Return each line of the listing that follows in which the string "Select" can be found.

Extracted information:
--*--
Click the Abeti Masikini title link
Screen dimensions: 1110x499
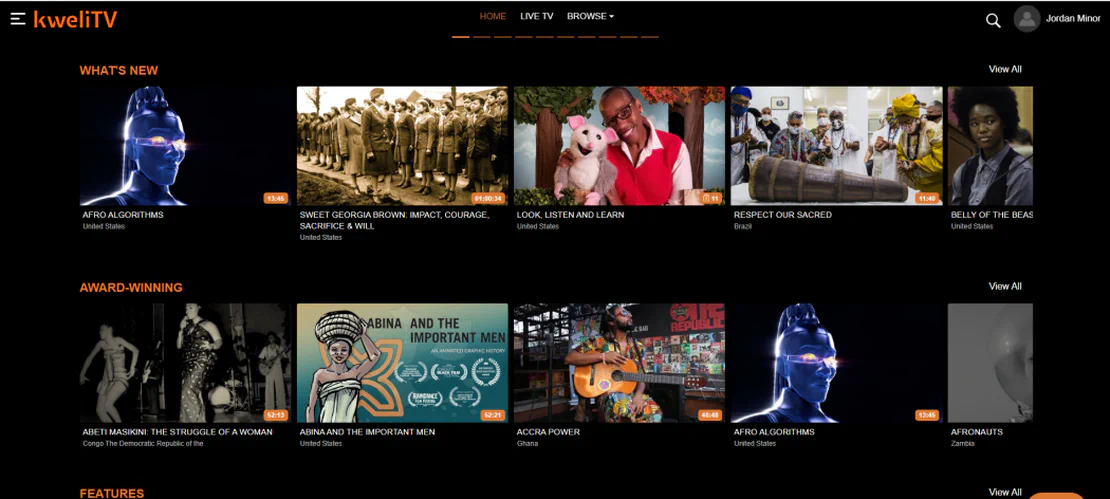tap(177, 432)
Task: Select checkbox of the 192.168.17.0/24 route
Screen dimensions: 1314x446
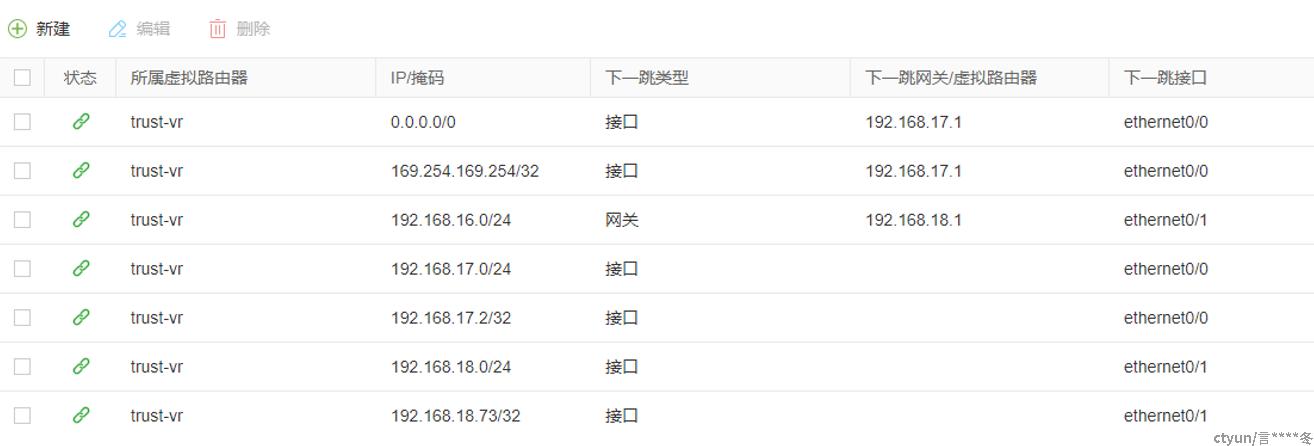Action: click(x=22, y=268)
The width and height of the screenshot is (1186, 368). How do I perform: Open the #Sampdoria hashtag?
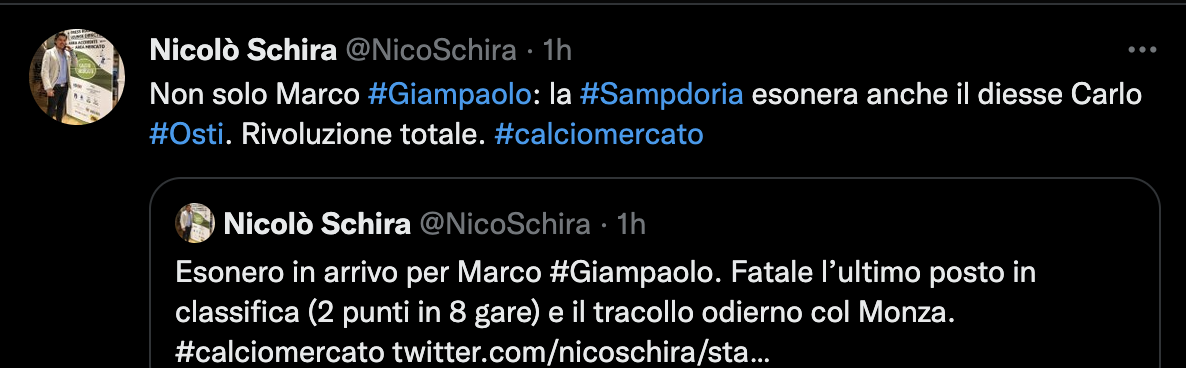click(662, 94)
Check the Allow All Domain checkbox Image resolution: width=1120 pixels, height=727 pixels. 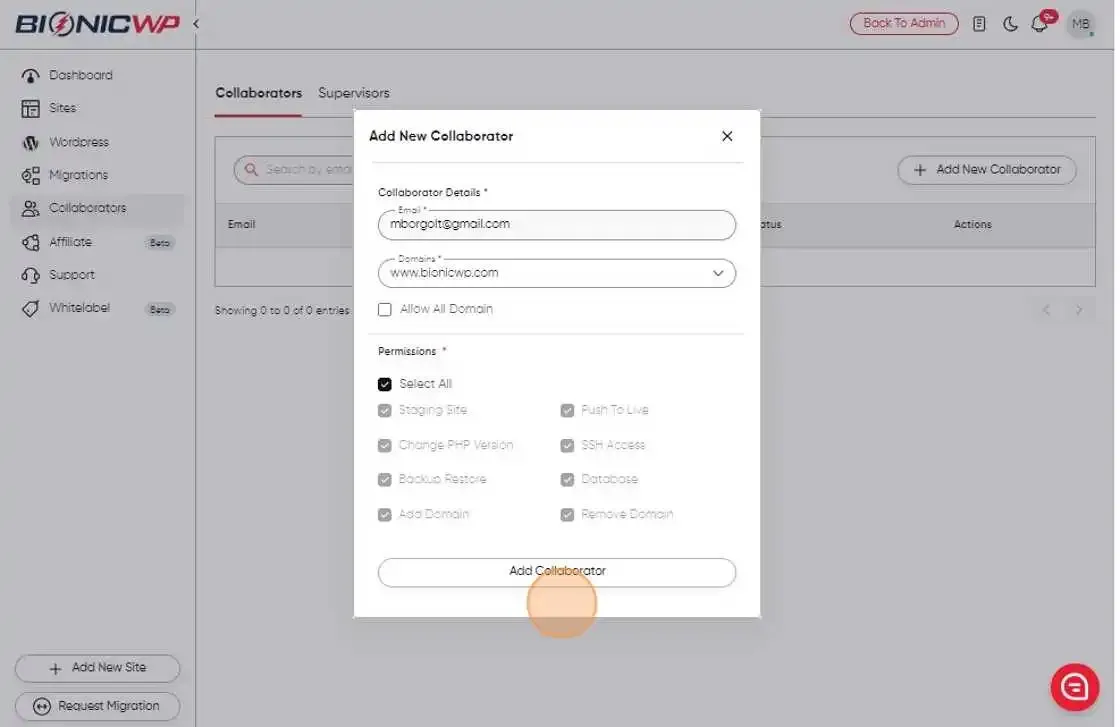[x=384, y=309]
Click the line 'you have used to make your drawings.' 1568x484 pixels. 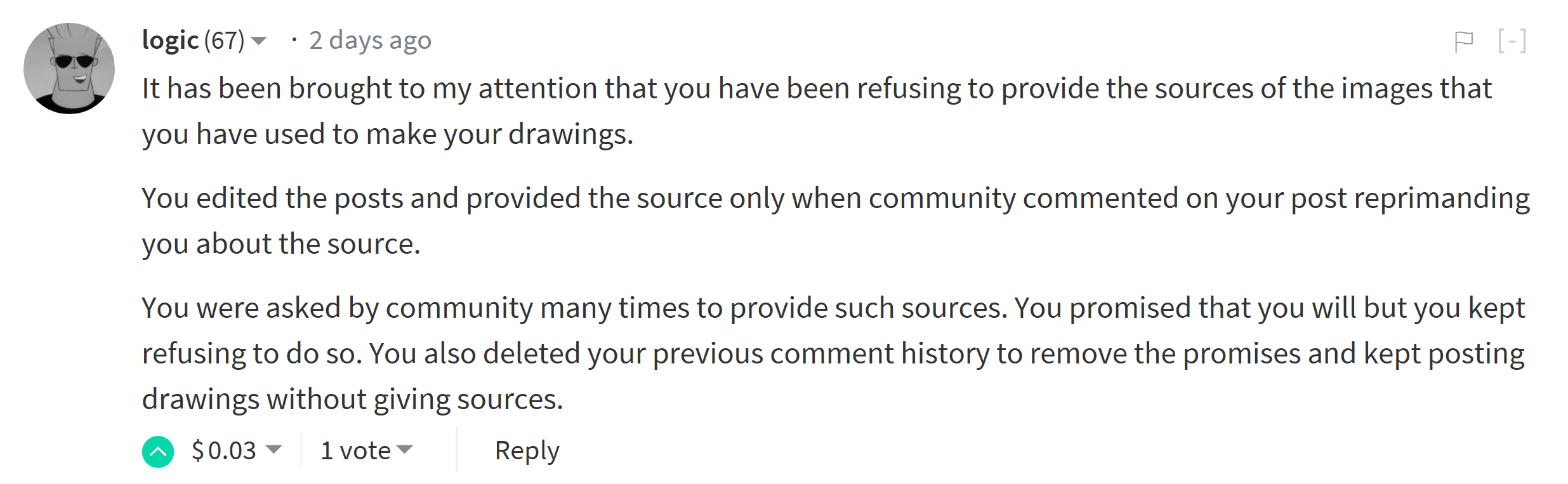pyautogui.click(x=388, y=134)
--*--
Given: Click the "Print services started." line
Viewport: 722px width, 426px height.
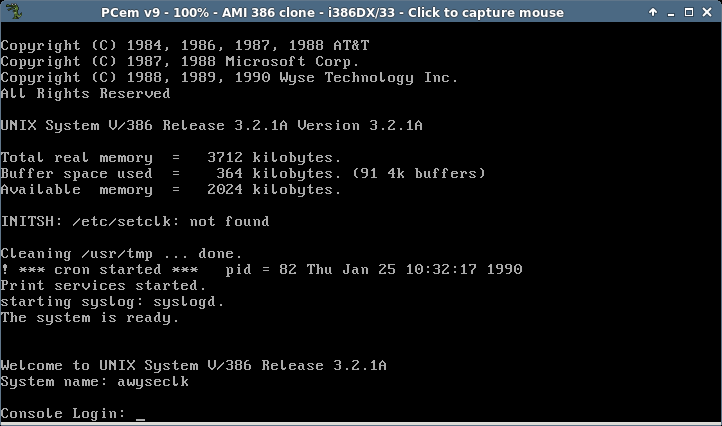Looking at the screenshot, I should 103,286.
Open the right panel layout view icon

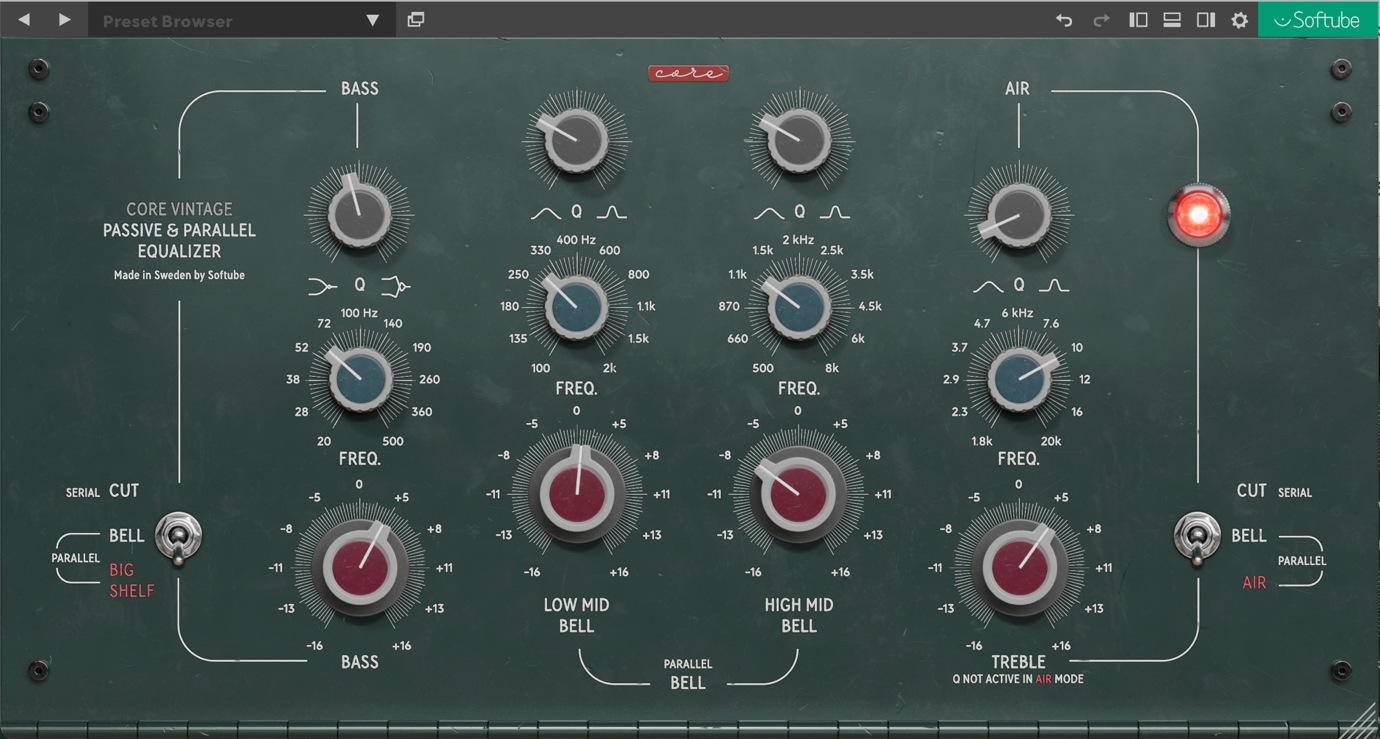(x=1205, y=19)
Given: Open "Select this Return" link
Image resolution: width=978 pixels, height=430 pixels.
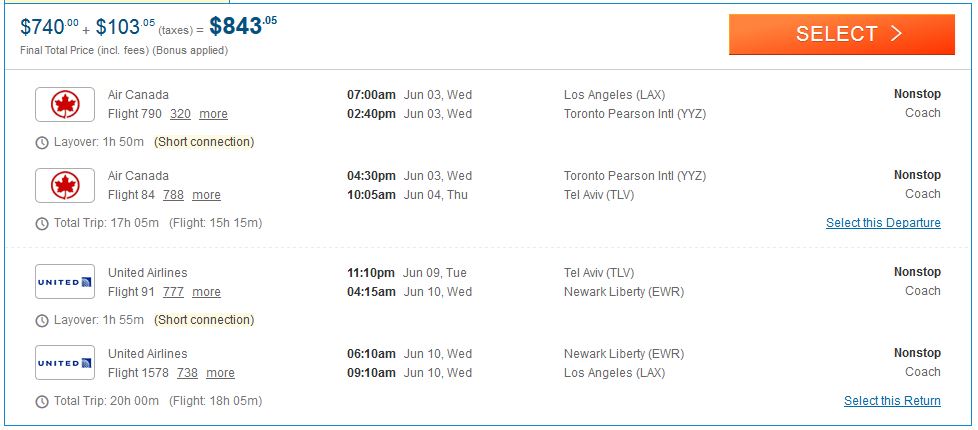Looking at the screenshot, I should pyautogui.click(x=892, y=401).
--*--
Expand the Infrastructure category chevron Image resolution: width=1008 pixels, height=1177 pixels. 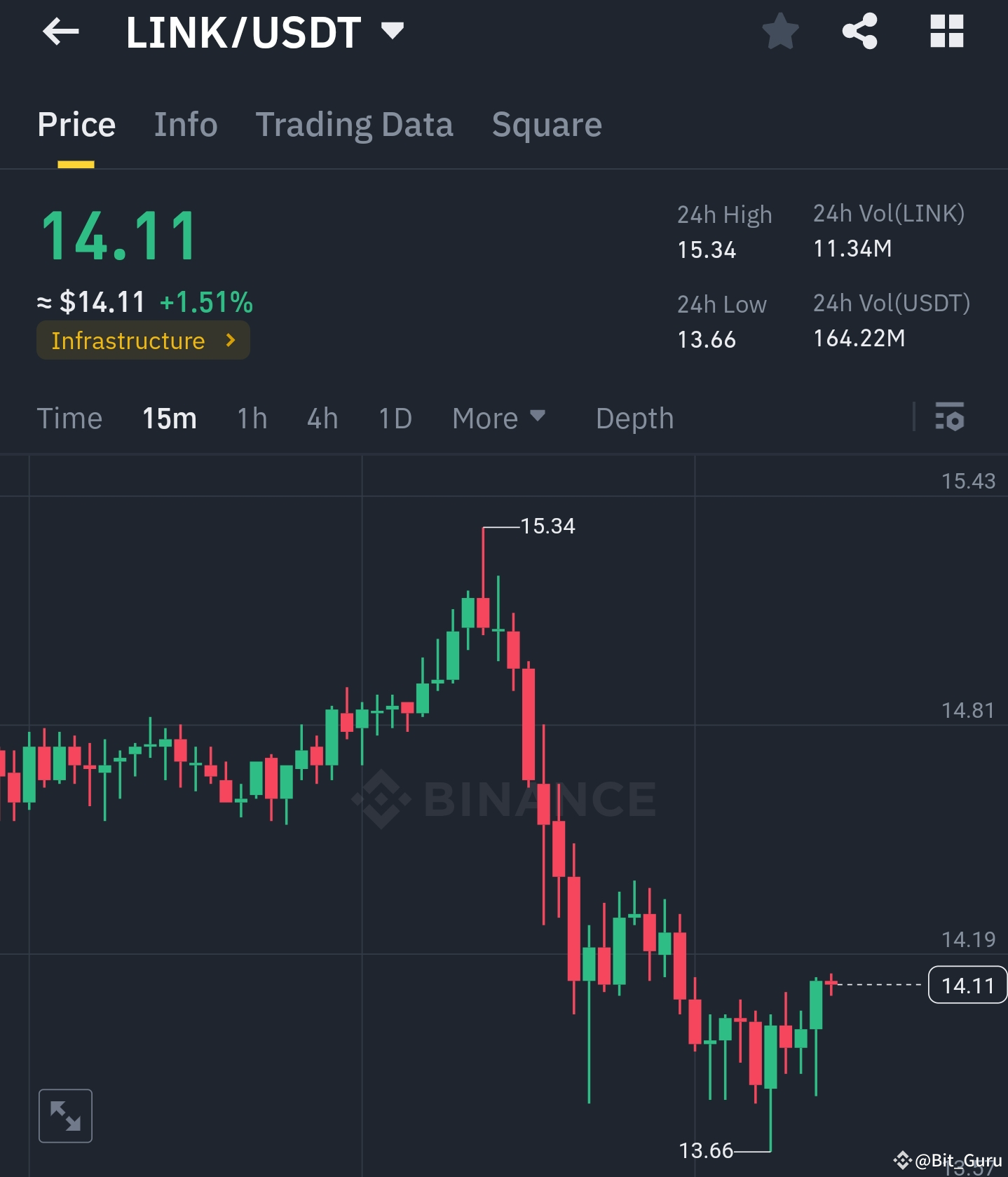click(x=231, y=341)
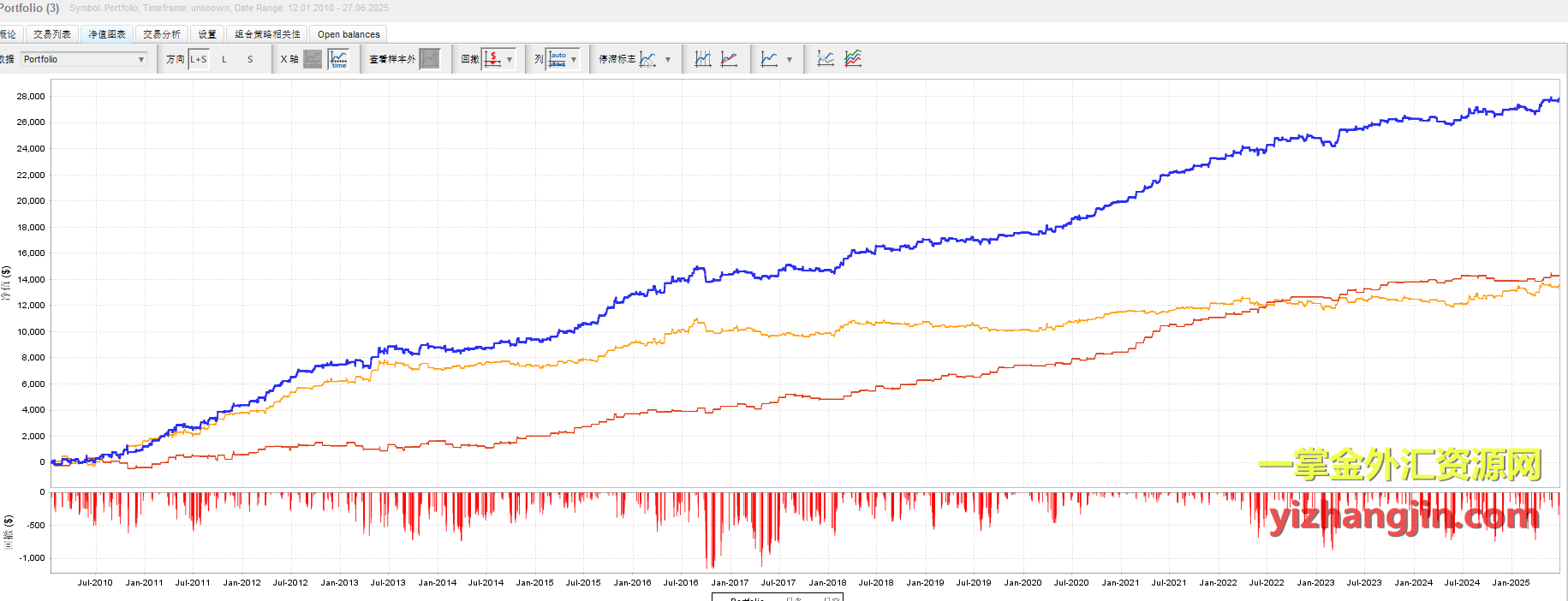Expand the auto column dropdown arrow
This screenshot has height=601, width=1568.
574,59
--*--
Exercise answer:
Task: Select checkbox of the 192.168.17.0/24 route
Given: Open "Select this Return" link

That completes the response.